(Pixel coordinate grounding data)

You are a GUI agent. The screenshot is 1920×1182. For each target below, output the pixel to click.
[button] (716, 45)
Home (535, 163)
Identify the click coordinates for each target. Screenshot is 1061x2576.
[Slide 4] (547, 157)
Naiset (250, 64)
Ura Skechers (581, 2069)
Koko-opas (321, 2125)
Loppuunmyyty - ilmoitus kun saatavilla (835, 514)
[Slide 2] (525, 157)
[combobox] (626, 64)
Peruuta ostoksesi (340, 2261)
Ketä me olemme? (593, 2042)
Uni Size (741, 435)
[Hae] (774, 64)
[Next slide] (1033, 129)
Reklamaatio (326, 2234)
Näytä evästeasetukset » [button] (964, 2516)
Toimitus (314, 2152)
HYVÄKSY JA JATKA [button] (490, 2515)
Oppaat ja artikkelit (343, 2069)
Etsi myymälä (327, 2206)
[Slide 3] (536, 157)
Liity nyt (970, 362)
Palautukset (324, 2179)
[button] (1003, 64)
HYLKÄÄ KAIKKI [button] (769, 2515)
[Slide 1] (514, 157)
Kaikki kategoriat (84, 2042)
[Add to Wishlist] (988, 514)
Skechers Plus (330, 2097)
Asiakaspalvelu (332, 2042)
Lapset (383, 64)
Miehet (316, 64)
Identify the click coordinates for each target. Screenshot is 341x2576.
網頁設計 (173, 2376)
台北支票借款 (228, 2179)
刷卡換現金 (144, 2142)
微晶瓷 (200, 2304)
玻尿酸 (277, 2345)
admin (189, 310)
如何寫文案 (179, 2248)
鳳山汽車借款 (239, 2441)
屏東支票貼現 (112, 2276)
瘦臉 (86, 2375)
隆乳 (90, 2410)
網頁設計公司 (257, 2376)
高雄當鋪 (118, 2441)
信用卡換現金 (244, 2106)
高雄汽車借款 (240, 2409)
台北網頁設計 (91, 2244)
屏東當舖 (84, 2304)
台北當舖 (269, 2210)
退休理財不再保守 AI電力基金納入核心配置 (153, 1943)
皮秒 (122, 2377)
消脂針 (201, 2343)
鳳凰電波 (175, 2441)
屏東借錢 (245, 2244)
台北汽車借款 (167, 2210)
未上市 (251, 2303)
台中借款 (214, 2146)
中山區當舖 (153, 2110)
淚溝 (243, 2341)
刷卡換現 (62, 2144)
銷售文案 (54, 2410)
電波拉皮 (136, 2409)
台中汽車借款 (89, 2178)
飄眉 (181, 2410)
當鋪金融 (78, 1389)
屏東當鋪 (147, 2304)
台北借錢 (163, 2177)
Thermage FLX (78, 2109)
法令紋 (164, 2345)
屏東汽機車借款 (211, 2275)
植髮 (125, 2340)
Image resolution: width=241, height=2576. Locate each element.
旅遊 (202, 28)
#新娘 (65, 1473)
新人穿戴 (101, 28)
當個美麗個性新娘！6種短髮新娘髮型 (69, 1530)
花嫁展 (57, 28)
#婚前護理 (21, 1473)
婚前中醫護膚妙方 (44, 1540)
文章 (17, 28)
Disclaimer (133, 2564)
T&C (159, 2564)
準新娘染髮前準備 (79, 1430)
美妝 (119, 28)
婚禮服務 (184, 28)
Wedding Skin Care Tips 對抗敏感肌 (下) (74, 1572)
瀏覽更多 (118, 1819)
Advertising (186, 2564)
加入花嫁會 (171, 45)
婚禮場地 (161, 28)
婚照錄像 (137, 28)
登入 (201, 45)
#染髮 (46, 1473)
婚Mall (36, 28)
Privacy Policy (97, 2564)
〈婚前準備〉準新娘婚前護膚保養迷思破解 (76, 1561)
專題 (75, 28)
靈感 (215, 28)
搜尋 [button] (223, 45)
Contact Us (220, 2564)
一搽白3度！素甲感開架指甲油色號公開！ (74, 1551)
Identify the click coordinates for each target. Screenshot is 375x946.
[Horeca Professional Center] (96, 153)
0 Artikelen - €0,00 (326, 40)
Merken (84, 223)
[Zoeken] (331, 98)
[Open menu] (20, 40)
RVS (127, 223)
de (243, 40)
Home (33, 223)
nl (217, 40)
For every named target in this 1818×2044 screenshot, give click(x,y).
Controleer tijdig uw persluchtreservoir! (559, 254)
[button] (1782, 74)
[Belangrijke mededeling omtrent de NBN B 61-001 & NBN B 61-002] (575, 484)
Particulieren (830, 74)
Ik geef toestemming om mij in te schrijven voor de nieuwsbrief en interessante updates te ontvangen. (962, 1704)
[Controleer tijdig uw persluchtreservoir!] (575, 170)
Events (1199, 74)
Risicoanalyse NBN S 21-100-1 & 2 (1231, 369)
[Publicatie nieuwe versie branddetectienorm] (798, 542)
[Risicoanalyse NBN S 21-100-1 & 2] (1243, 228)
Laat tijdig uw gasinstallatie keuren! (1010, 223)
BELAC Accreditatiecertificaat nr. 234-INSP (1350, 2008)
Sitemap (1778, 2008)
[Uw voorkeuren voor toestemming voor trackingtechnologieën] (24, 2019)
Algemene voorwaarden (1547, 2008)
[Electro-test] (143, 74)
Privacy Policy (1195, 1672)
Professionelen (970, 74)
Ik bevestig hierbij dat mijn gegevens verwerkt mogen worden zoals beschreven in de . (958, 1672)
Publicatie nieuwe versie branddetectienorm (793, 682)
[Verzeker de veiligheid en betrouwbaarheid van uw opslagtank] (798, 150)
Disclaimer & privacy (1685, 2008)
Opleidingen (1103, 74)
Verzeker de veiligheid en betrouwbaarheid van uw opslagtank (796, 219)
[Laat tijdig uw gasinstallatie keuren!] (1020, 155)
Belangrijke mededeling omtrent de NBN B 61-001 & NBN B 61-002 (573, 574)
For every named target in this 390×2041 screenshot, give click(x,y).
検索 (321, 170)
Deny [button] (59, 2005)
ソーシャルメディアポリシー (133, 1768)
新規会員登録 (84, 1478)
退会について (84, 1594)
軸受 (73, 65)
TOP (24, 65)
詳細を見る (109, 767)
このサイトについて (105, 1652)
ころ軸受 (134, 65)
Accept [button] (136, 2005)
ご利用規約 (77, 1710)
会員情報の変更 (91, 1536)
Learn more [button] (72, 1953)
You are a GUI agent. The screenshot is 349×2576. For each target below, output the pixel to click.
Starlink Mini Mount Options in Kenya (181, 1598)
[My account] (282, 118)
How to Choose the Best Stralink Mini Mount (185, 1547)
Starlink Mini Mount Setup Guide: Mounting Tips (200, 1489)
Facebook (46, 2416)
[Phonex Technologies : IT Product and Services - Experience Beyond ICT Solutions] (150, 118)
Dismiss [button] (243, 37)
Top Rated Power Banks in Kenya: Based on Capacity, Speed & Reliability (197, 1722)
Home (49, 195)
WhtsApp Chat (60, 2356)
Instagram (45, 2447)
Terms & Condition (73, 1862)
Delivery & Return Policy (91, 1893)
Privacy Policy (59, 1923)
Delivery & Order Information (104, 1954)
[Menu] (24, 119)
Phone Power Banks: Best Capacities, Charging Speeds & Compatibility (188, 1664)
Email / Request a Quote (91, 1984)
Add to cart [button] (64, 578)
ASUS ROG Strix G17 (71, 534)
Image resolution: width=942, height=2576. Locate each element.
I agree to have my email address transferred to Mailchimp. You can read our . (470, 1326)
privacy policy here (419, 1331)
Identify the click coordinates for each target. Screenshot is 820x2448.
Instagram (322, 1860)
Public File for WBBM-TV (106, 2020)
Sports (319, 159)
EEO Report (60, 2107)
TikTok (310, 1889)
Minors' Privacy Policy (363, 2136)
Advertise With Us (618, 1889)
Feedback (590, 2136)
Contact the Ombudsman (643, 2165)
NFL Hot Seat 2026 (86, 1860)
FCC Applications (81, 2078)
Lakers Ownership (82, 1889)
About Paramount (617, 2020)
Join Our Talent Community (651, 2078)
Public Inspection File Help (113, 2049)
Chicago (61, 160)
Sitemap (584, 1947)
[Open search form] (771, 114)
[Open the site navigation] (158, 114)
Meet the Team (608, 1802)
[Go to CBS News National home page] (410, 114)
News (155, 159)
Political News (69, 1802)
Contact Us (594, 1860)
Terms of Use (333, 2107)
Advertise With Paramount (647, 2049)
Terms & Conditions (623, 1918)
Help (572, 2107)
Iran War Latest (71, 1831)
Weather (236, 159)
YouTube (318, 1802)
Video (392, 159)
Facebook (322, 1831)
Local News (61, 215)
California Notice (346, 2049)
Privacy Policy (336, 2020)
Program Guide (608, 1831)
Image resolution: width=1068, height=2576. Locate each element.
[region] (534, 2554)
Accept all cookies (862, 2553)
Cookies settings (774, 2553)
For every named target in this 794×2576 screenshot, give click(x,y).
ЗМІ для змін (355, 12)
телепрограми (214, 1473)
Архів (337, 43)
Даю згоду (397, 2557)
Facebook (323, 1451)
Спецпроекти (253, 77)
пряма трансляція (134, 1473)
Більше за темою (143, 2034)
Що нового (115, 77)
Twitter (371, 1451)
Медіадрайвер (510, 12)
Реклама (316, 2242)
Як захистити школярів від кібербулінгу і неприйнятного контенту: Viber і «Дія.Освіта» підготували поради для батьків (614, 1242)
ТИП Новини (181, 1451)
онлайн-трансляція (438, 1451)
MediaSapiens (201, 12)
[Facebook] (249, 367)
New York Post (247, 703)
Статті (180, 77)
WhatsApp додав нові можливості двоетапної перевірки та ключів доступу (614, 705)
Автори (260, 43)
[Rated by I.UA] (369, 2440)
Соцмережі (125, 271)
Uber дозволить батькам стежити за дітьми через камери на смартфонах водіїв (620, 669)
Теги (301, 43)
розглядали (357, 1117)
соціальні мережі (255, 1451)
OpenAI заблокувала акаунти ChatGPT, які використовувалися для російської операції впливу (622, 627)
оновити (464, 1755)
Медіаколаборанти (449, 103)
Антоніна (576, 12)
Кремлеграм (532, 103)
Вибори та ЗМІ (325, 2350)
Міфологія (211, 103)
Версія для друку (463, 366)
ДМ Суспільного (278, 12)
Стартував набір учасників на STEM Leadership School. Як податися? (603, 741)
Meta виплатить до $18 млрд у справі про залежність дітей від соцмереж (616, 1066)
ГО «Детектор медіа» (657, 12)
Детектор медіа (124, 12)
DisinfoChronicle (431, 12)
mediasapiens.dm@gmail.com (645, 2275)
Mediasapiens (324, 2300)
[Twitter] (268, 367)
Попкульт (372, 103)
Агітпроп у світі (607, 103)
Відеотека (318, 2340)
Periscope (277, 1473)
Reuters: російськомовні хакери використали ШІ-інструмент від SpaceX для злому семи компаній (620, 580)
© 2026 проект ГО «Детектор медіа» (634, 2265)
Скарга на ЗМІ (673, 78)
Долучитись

About this task: Quote every line from the beginning of the entries up to and including the line that contains "Screenshot is 341x2576.".

Solution below:
You are a GUI agent. The screenshot is 1920×1182. For each target below, output the pixel to click.
[button] (716, 45)
Home (535, 163)
Identify the click coordinates for each target. Screenshot is 1061x2576.
[Slide 4] (547, 157)
Naiset (250, 64)
Ura Skechers (581, 2069)
Koko-opas (321, 2125)
Loppuunmyyty - ilmoitus kun saatavilla (835, 514)
[Slide 2] (525, 157)
[combobox] (626, 64)
Peruuta ostoksesi (340, 2261)
Ketä me olemme? (593, 2042)
Uni Size (741, 435)
[Hae] (774, 64)
[Next slide] (1033, 129)
Reklamaatio (326, 2234)
Näytä evästeasetukset » [button] (964, 2516)
Toimitus (314, 2152)
HYVÄKSY JA JATKA [button] (490, 2515)
Oppaat ja artikkelit (343, 2069)
Etsi myymälä (327, 2206)
[Slide 3] (536, 157)
Liity nyt (970, 362)
Palautukset (324, 2179)
[button] (1003, 64)
HYLKÄÄ KAIKKI [button] (769, 2515)
[Slide 1] (514, 157)
Kaikki kategoriat (84, 2042)
[Add to Wishlist] (988, 514)
Skechers Plus (330, 2097)
Asiakaspalvelu (332, 2042)
Lapset (383, 64)
Miehet (316, 64)
Identify the click coordinates for each target. Screenshot is 341x2576.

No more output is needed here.